The Blagger's Guide To...Professor Moriarty

'He's part master criminal, and part Brian Cox'

*Sherlock Holmes's arch enemy, Professor Moriarty, is at the centre of tonight's third and final episode of the current BBC adaptation (Sherlock: The Reichenbach Fall, BBC1, 9pm).

The episode (which has a fleeting scene of Dr Watson reading The Independent) is based on Sir Arthur Conan Doyle's 1893 story "The Final Problem", and stars the Irish actor Andrew Scott as one of literature's most famous villains. His first words tonight are: "No rush."

*Scott's take on Moriarty is that "People that you're really frightened of, it's usually because you don't know anything about them. You think, 'God I've no idea what he may do'...What is really scary about Moriarty is that he can be right in front of you, hiding in plain sight. There's an audacity about that."

*In this series, and the last (broadcast on BBC1 in three episodes in summer 2010), Moriarty has, so far, only appeared for a total of about 15 minutes.

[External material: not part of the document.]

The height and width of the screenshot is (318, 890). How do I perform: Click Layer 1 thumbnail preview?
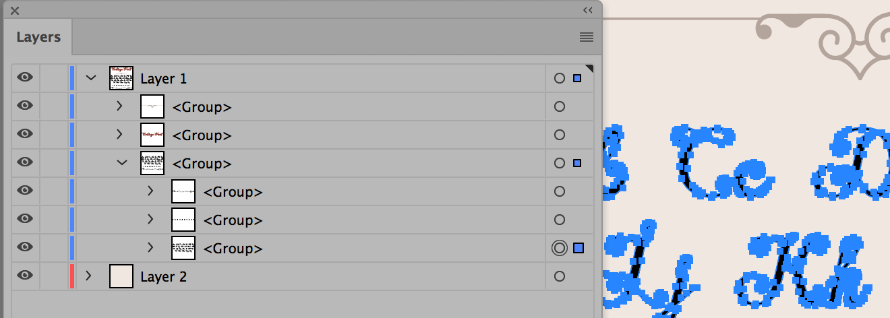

*Moriarty has been depicted many times on screen, including by: Orson Welles, Spike Milligan, Laurence Olivier, and a holodeck simulation (in two episodes of Star Trek: The Next Generation).

*Although Moriarty is famous as Holmes's nemesis, he appears in person in only two of Conan Doyle's stories: "The Final Problem", in which he is introduced in order to kill off Holmes so that the author can concentrate on more highbrow writing pursuits, and again in "The Valley of Fear" (published in book form in 1915), which is set before Holmes's supposed death and subsequent resurrection.

*According to Holmes, Moriarty is "the celebrated author of 'The Dynamics of an Asteroid', a book which ascends to such rarefied heights of pure mathematics that it is said that there was no man in the scientific press capable of criticising it". Unfortunately, he also "had hereditary tendencies of the most diabolical kind. A criminal strain ran in his blood, which, instead of being modified, was increased and rendered infinitely more dangerous by his extraordinary mental powers."

*There is little in the stories to describe Moriarty physically, except to say that he had "a high, domed forehead" – a feature that was believed to indicate great intellectual ability.

*Among Conan Doyle scholars and Holmes fans there has been much speculation that Moriarty was based on two people: Adam Worth, an international master criminal, and the US astronomer, mathematician and multi-talented genius Simon Newcomb – a sort of 19th-century Brian Cox.

*Moriarty is "the Napoleon of Crime, the greatest schemer of all time, the organiser of every devilry, the controlling brain of the underworld, a brain which might have made or marred the destiny of nations".

*At the end of the Conan Doyle story on which tonight's episode is based, both Holmes and Moriarty are presumed (by Watson) to have fallen to their deaths in the Alps. At the real Reichenbach Falls in Switzerland, a plaque reads: "At this fearful place, Sherlock Holmes vanquished Professor Moriarty, on 4 May 1891." Eventually, owing to popular demand, Conan Doyle brought back Holmes in "The Hound of the Baskervilles" (serialised in The Strand Magazine in 1901 and 1902), revealing that he did not die but lay low. The BBC will not reveal whether there will be a third series of Sherlock.